On Fri, Nov 27, 2015 at 11:14 AM, Lila Tretikov lila@wikimedia.org wrote:
What I hear in email from Andreas and Liam is not as much the propagation of the error (which I am sure happens with some % of the cases), but the fact that the original source is obscured and therefore it is hard to identify and correct errors, biases, etc. Because if the source of error is obscured, that error is that much harder to find and to correct. In fact, we see this even on Wikipedia articles today (wrong dates of births sourced from publications that don't do enough fact checking is something I came across personally). It is a powerful and important principle on Wikipedia, but with content re-use it gets lost. Public domain/CC0 in combination with AI lands our content for slicing and dicing and re-arranging by others, making it something entirely new, but also detached from our process of validation and verification. I am curious to hear if people think it is a problem. It definitely worries me.

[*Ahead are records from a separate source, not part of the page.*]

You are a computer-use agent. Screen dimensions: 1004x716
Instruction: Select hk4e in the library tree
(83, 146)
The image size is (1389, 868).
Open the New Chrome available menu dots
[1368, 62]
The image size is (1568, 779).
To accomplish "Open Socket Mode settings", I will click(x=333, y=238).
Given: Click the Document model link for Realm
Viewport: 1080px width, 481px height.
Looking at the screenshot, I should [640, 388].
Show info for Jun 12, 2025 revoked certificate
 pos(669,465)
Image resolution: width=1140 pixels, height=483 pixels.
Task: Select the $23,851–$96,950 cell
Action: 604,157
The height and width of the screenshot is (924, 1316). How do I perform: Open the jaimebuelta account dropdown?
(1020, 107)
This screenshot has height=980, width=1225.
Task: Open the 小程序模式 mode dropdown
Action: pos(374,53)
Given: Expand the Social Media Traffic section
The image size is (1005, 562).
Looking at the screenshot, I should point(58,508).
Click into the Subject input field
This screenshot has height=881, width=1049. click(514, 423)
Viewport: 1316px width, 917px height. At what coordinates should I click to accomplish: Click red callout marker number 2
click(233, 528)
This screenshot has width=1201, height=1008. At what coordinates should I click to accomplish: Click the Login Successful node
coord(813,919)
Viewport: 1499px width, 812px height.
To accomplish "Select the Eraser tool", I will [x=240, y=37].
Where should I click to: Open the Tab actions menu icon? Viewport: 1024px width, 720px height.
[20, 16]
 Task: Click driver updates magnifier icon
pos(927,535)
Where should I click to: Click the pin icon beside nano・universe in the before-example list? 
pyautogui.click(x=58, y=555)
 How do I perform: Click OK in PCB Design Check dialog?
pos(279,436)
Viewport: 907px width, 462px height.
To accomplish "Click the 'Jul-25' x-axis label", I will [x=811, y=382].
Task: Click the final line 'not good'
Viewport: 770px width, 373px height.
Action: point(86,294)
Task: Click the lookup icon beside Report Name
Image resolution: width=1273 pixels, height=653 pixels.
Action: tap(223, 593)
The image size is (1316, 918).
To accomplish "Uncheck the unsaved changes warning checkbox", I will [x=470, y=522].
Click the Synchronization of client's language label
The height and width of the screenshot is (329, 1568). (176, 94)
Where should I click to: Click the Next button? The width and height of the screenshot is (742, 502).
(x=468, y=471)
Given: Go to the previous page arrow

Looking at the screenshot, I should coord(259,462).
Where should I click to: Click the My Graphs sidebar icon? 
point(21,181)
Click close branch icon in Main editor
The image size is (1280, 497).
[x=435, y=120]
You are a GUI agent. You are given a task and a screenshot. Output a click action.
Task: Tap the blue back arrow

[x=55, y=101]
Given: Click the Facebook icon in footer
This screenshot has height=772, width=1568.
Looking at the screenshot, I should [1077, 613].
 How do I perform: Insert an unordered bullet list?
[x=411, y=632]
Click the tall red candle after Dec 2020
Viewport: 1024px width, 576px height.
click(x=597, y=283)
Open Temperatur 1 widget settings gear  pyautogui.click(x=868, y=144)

This conversation seems to have morphed into trying to solve some problems that we are speculating Google might have (no one here actually *knows* how the Knowledge Graph works, of course; maybe it's sensitive to manipulation of Wikidata claims, maybe not). That seems like an entirely fruitless line of discourse to me; if the problem exists, it is Google's problem to solve (since they are the ones in a position to tell if it's a real problem or not; not to mention they have two or three magnitudes more resources to throw at it than the Wikimedia movement would). Trying to make our content less free for fear that someone might misuse it is a shamefully wrong frame of mind for and organization that's supposed to be a leader of the open content movement, IMO.